MarinaTex
- Industry: Fishing industry
- Founder: Lucy Hughes
- Headquarters: United Kingdom
- Website: https://www.marinatex.co.uk

= MarinaTex =

MarinaTex is a bioplastic material designed to serve as an alternative to single-use plastic in a variety of applications. It is translucent and stronger than LDPE plastic. This biodegradable bioplastic is made from red algae and organic waste from the fishing industry. MarinaTex plastic takes between four and six weeks to decompose in a home compostable environment where the temperatures range between 41 and 79 F.

== Inspiration ==
MarinaTex was created by Lucy Hughes, product designer graduate from the University of Sussex, as a final year project. Hughes's main inspiration came from the claim that "by 2050 there will be more plastic in the ocean than fish by weight,” and therefore, developed the interest to solve this problem. However, Hughes explains that her journey didn't start with the plastic problem, but by looking into the fishing industry. An estimated 492,020 tonnes of fish waste are produced by the fish processing industry yearly in the UK and it is considered a huge and inefficient waste stream with low commercial value. Therefore, Hughes developed this bioplastic that is made from materials that are usually thrown away.

== Design process ==
The development of the product began at MCB Seafoods, a fish-processing plant and wholesaler, where Hughes was able to identify a variety of waste streams to work with including offal, blood, crustacean and shellfish exoskeletons, and fish skins and scales. After some research, Hughes found that the fish skins and scales had the most potential due to their flexibility and strength-enabling proteins.

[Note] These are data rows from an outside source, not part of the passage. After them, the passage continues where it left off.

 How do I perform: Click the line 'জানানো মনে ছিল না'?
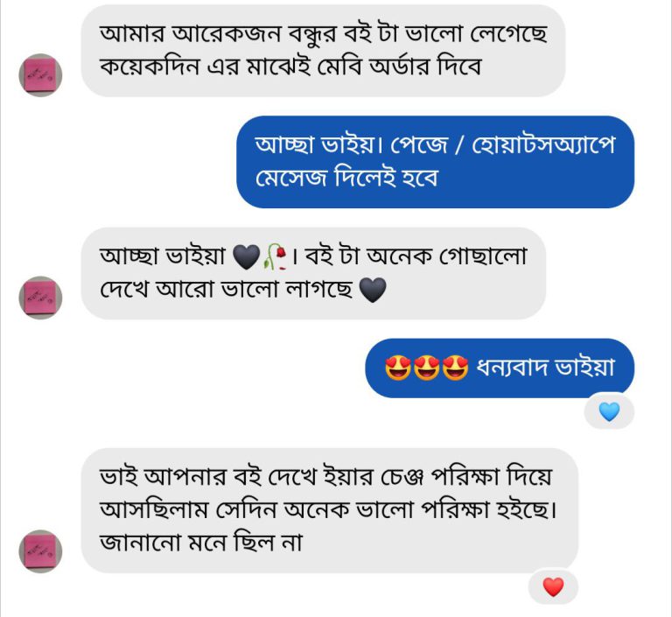click(201, 543)
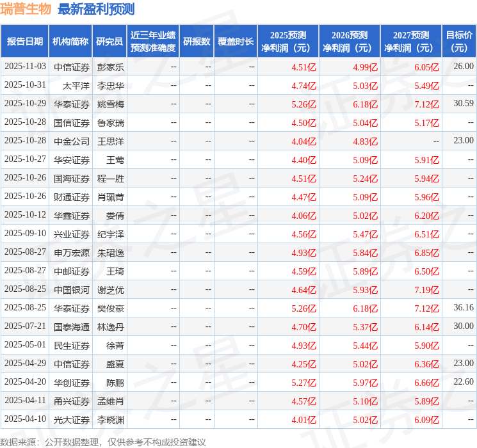
Task: Open the 瑞普生物 title link
Action: pos(26,9)
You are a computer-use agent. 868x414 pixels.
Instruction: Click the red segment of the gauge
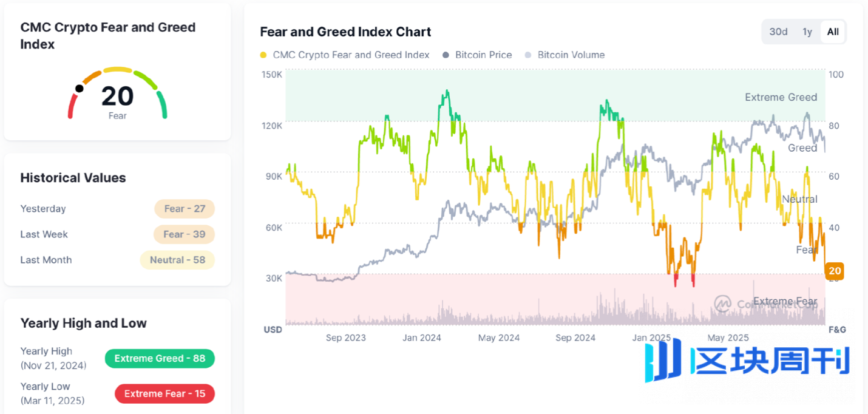click(x=72, y=106)
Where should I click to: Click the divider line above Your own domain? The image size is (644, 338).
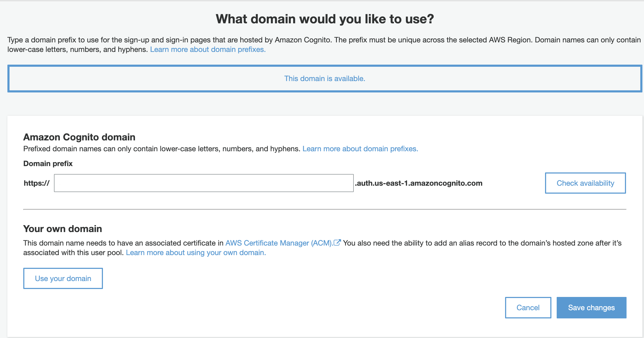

By utilising open source resources, Hughes started investigating various organic binders from the sea such as chitosan and agar (from the agar red algae). However, it took multiple experiments to refine the material and process.

Hughes also highlights that the whole production process is relatively low-tech since it was made in her kitchen. Unlike some plastics that requires at least 150 C in its production, MarinaTex uses temperatures below 100 C.

==Recognition==
In 2019, Hughes received the James Dyson Award, which is given to design and engineering students who develop products that solve problems.